I once read somewhere about a common thought amongst idealistic yet 'lazy' programmers trying their hand at implementing programming languages. It was as follows:-
'I know, I'll do an easy-to-implement and quick-to-write reference counting GCer, and then re-implement it as a real GCer when I get the time.'
Naturally, this reimplementation never occurs.
However, I question why such a reimplementation is needed. Why are mark-and-sweep collectors of the incremental and concurrent variety seen as superior to the allegedly antiquated approach taken by languages like Perl 5 and Python? (Yes, I'm aware Python augments this approach with a mark-and-sweep collector.)
Circular references is the first topic to come up under such discussion. Yes, it can be a pain (see recursive coderefs in Perl, and fix to it involving multiple assignments and reference weakening.) Yes it's not as elegant when a coder has to constantly monitor for references of that ilk.
Is the alternative any better though? We can discuss fine-grained implementation details for eternity, but the fact is, most mark-and-sweep GC implementations have the following problems:-
- Non deterministic destruction of resources, leading to code that's hard to reason about and too verbose (see IDispose in .NET or the try/finally replacements in many other languages.)
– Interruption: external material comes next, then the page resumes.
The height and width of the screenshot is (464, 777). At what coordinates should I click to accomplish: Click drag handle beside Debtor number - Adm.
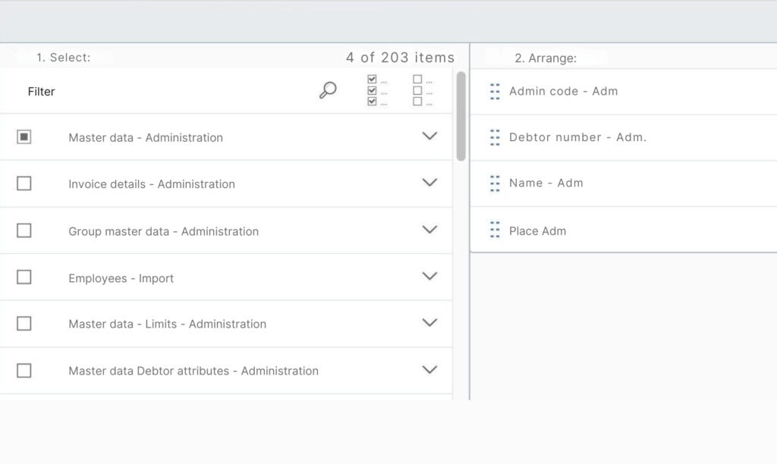click(x=495, y=137)
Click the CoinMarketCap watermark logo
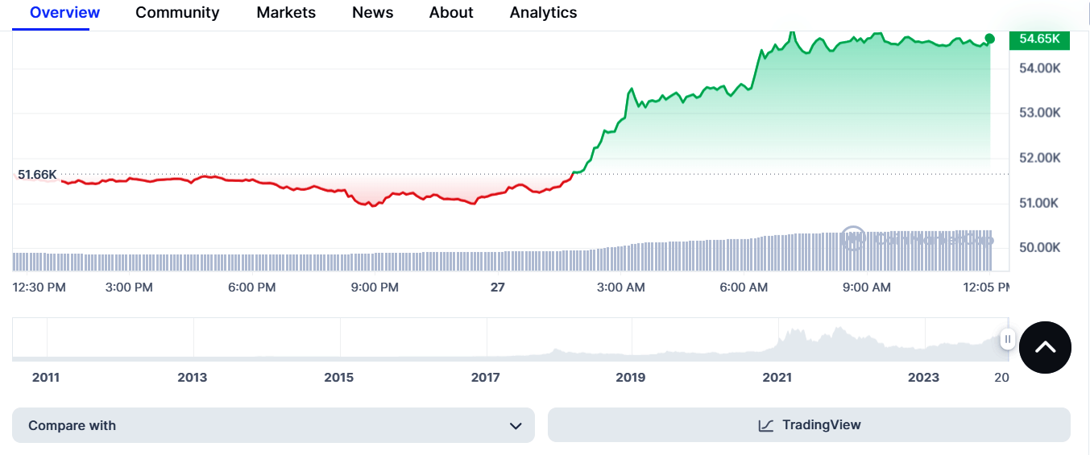Viewport: 1090px width, 455px height. click(916, 239)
- Additional complexity with different categories of garbage, for short-lived, long-lived, and everything in-between, with such complexity seemingly required for reasonable performance.
- Either another thread is required, or the execution of the program needs to be periodically halted to perform the collection.
Are the downfalls of mark-and-sweep justifiable to fix the issues of reference counting which are mitigatable with weak references?